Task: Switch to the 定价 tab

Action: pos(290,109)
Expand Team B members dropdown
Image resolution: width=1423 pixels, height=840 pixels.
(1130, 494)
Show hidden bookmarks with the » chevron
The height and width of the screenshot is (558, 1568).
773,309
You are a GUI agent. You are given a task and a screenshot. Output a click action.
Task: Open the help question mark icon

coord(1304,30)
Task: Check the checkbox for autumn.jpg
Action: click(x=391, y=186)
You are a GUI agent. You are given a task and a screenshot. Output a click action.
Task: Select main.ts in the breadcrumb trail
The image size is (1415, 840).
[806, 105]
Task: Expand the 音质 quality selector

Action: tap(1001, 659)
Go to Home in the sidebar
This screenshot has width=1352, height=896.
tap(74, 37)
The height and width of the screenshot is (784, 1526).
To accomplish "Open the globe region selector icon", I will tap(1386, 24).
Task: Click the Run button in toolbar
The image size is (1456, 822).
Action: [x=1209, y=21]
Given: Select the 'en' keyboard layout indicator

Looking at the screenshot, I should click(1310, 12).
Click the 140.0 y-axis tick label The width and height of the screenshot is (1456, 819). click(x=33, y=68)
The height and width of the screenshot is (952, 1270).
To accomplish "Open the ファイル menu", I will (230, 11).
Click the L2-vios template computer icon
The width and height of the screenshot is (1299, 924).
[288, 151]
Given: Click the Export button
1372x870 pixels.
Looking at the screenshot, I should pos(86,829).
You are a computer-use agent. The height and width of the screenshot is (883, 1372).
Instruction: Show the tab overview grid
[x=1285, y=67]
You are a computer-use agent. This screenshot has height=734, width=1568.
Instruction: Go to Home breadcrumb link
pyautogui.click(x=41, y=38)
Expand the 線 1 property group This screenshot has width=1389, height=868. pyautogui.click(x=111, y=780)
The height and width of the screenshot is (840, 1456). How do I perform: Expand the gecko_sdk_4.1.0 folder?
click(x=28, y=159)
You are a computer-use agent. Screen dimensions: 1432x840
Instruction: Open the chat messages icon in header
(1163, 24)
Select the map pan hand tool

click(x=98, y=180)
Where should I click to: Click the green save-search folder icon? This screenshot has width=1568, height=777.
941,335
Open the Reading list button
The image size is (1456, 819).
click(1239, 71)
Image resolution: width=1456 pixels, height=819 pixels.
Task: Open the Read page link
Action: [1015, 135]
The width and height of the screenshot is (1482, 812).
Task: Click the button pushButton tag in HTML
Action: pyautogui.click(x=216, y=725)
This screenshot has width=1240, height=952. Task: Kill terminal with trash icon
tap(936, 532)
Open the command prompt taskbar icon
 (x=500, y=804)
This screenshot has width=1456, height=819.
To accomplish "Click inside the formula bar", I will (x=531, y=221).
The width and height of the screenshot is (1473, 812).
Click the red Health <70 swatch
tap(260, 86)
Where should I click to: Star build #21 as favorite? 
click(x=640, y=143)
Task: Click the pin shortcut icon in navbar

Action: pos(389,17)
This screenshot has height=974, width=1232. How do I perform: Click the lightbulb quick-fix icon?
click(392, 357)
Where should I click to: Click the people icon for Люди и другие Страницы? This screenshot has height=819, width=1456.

----------

- DIRECTIONS: Repeat every line of the data verbatim.

- ANSWER:
Task: Switch to the 定价 tab

Action: pos(290,109)
Expand Team B members dropdown
Image resolution: width=1423 pixels, height=840 pixels.
(1130, 494)
Show hidden bookmarks with the » chevron
The height and width of the screenshot is (558, 1568).
773,309
You are a GUI agent. You are given a task and a screenshot. Output a click action.
Task: Open the help question mark icon

coord(1304,30)
Task: Check the checkbox for autumn.jpg
Action: click(x=391, y=186)
You are a GUI agent. You are given a task and a screenshot. Output a click action.
Task: Select main.ts in the breadcrumb trail
The image size is (1415, 840).
[806, 105]
Task: Expand the 音质 quality selector

Action: tap(1001, 659)
Go to Home in the sidebar
This screenshot has width=1352, height=896.
tap(74, 37)
The height and width of the screenshot is (784, 1526).
To accomplish "Open the globe region selector icon", I will tap(1386, 24).
Task: Click the Run button in toolbar
The image size is (1456, 822).
Action: [x=1209, y=21]
Given: Select the 'en' keyboard layout indicator

Looking at the screenshot, I should click(1310, 12).
Click the 140.0 y-axis tick label The width and height of the screenshot is (1456, 819). click(x=33, y=68)
The height and width of the screenshot is (952, 1270).
To accomplish "Open the ファイル menu", I will (230, 11).
Click the L2-vios template computer icon
The width and height of the screenshot is (1299, 924).
[288, 151]
Given: Click the Export button
1372x870 pixels.
Looking at the screenshot, I should pos(86,829).
You are a computer-use agent. The height and width of the screenshot is (883, 1372).
Instruction: Show the tab overview grid
[x=1285, y=67]
You are a computer-use agent. This screenshot has height=734, width=1568.
Instruction: Go to Home breadcrumb link
pyautogui.click(x=41, y=38)
Expand the 線 1 property group This screenshot has width=1389, height=868. pyautogui.click(x=111, y=780)
The height and width of the screenshot is (840, 1456). How do I perform: Expand the gecko_sdk_4.1.0 folder?
click(x=28, y=159)
You are a computer-use agent. Screen dimensions: 1432x840
Instruction: Open the chat messages icon in header
(1163, 24)
Select the map pan hand tool

click(x=98, y=180)
Where should I click to: Click the green save-search folder icon? This screenshot has width=1568, height=777.
941,335
Open the Reading list button
The image size is (1456, 819).
click(1239, 71)
Image resolution: width=1456 pixels, height=819 pixels.
Task: Open the Read page link
Action: [1015, 135]
The width and height of the screenshot is (1482, 812).
Task: Click the button pushButton tag in HTML
Action: pyautogui.click(x=216, y=725)
This screenshot has width=1240, height=952. Task: Kill terminal with trash icon
tap(936, 532)
Open the command prompt taskbar icon
 (x=500, y=804)
This screenshot has width=1456, height=819.
To accomplish "Click inside the formula bar", I will (x=531, y=221).
The width and height of the screenshot is (1473, 812).
Click the red Health <70 swatch
tap(260, 86)
Where should I click to: Star build #21 as favorite? 
click(x=640, y=143)
Task: Click the pin shortcut icon in navbar

Action: pos(389,17)
This screenshot has height=974, width=1232. How do I perform: Click the lightbulb quick-fix icon?
click(392, 357)
Where should I click to: Click the people icon for Люди и другие Страницы? This screenshot has height=819, width=1456.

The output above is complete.